Buber portrays the second stage of evil, the actual decision to evil, through an interpretation of the Zoroastrian myths found in the Avesta and in post-Avestic literature. Here we meet good and evil as primal moving spirits set in real opposition to one another, and here, for the first time, evil assumes a substantial and independent nature. In the hymns of Zoroaster God’s primal act is a decision within himself which prepares and makes possible the self-choice of good and evil by which each is first rendered effectual and factual. Created man, similarly, finds himself ever again confronted by the necessity of distinguishing deception from truth and deciding between them. The primal spirits stand between God and man and like them choose between good and evil. But in the case of Ahriman, the evil spirit, this choice takes place in pure paradox since in choosing he acknowledges himself precisely as the evil.
This paradox is developed further in the saga of the primeval king Yima, who assumes dominion over the world at the bidding of the highest God, Ahura Mazdah. After a flood similar to the Biblical one, Yima lets loose the demons whom he has hitherto held in check and allows the lie to enter through lauding and blessing himself. Yima’s lie is ‘the primal lie . . . of humanity as a whole which ascribes the conquest of the power of nature to its own superpower. It is the existential lie against being in which man sees himself as a self-creator.
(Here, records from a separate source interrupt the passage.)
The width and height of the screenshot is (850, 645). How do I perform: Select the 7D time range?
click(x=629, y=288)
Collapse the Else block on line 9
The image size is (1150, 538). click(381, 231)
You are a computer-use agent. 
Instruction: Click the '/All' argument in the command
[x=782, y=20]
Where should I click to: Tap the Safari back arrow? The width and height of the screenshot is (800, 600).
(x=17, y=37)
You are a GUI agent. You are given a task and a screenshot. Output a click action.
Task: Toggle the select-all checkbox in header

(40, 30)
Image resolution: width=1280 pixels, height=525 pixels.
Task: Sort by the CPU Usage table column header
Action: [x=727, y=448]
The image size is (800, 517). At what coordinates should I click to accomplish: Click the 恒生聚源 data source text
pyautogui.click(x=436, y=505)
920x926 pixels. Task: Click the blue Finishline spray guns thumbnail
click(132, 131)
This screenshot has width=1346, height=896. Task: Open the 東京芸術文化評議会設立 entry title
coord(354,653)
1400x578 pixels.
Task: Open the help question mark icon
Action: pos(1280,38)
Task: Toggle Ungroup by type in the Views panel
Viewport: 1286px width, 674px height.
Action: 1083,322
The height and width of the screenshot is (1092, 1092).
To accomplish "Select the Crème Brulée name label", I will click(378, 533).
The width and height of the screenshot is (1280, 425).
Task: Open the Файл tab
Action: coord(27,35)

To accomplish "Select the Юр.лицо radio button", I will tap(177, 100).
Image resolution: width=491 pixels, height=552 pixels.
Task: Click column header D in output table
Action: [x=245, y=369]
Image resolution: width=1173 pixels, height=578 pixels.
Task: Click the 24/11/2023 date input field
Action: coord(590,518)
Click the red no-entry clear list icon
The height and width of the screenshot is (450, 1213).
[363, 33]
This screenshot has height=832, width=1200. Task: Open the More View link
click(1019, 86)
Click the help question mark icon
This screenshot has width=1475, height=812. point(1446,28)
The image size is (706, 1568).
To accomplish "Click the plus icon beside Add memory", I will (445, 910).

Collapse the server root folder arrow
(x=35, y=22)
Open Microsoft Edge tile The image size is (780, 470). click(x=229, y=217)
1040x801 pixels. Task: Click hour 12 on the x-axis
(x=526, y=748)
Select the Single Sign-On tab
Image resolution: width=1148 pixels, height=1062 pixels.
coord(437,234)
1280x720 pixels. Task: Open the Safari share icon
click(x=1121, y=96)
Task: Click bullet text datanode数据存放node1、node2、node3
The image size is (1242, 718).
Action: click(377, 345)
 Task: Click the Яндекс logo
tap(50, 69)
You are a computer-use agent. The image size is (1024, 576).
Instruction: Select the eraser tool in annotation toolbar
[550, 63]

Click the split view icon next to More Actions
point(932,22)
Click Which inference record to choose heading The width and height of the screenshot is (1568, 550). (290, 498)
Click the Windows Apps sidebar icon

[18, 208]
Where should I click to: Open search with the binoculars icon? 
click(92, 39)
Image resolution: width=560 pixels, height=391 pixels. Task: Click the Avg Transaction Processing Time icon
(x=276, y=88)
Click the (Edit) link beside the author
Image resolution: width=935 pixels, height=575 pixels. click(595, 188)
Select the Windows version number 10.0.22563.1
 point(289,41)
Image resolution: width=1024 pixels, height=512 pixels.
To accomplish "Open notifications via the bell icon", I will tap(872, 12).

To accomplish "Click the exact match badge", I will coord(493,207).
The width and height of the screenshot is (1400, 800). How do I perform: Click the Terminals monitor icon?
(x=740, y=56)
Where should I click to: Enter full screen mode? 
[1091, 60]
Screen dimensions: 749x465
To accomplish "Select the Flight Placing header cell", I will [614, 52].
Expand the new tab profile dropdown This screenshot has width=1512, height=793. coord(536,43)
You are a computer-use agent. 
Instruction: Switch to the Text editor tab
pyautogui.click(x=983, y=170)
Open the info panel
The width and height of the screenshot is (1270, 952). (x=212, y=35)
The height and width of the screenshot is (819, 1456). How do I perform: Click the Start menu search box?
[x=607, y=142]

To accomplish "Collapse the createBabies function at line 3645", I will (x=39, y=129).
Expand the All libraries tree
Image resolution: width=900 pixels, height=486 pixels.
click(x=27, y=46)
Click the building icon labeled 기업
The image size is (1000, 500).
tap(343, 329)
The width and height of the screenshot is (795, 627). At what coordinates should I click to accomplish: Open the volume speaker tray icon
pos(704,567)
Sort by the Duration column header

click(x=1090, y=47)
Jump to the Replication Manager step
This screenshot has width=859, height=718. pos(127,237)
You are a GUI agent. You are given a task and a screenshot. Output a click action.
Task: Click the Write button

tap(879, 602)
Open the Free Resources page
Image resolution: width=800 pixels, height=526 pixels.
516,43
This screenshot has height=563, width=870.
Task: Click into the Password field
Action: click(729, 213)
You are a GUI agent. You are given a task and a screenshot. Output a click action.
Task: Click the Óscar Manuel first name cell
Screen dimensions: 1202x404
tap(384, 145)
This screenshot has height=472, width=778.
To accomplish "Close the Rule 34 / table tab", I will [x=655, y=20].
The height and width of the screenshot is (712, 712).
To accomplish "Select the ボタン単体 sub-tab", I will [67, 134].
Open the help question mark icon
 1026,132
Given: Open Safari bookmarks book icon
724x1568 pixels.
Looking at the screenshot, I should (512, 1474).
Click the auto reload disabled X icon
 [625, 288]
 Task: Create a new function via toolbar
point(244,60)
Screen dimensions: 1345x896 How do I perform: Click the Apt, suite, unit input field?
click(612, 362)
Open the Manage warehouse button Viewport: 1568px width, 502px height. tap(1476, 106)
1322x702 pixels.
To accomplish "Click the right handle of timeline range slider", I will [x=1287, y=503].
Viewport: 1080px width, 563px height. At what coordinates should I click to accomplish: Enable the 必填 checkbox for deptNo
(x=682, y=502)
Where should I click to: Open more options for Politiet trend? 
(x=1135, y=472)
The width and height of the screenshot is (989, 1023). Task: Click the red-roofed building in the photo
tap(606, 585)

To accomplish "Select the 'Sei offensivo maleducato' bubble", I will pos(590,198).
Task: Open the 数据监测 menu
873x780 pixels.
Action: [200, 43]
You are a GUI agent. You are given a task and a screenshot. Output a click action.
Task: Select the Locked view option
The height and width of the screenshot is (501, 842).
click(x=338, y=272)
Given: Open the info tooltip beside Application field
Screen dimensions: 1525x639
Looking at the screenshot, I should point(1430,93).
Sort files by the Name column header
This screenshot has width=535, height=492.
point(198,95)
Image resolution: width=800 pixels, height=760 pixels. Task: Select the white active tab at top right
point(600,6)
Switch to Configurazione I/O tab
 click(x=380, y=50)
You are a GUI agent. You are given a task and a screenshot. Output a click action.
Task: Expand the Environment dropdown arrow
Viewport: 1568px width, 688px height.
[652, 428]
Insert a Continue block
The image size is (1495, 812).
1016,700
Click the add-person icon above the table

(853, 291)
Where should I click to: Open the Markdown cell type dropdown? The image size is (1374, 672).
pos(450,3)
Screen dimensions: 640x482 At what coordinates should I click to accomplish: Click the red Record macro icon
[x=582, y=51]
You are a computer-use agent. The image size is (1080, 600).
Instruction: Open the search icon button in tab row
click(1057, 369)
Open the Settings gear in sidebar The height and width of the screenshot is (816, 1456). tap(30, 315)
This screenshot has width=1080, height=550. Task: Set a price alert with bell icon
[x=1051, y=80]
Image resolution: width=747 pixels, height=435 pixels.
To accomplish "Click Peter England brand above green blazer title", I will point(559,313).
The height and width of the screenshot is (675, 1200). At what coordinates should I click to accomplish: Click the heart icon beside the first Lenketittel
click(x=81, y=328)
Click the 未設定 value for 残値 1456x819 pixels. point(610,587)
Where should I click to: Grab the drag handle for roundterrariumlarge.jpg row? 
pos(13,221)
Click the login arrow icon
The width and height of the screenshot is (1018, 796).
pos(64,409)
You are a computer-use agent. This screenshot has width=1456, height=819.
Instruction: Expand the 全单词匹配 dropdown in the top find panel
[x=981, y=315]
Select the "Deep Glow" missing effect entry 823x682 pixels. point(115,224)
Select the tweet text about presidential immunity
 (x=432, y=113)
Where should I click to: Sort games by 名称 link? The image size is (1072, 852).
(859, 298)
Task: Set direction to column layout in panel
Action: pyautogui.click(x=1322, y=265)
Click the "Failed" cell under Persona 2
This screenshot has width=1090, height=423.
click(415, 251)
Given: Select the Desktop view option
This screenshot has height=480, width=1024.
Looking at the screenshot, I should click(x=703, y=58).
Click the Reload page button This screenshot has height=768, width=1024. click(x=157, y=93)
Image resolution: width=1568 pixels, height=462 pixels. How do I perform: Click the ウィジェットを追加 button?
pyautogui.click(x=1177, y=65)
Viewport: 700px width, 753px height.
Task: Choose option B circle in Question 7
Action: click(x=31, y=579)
Man chooses in decisive hours between being-true and being-false, between strengthening, covering, and confirming being at the point of his own existence or weakening, desecrating, and dispossessing it. He who chooses the lie in preference to the truth intervenes directly in the decisions of the world-conflict. ‘But this takes effect in the very first instance at just his point of being’: by giving himself over to non-being which poses as being, he falls victim to it. Thus Yima falls into the power of the demons whose companion he has become and is destroyed by them.
Corresponding to the myth of Yima’s rebellion and of his self-deification and fall are the Old Testament stories of the tower of Babel and of the foolhardy angels, such as Lucifer (Isa. xiv), who imagined themselves godlike and were cast down. Similarly, good and evil appear again and again in the Old Testament, as in the Avesta, as alternative paths before which man stands and which he must choose between as between life and death (Deut. xxx, 19). The human reality corresponding to the myths of Ahriman’s choice and Lucifer’s downfall, writes Buber, can only be understood through our own observations, supplemented by historical and biographical literature. These give us some insight into the crises of the self which make the person’s psychic dynamic secretive and obdurate and lead him into the actual decision to evil.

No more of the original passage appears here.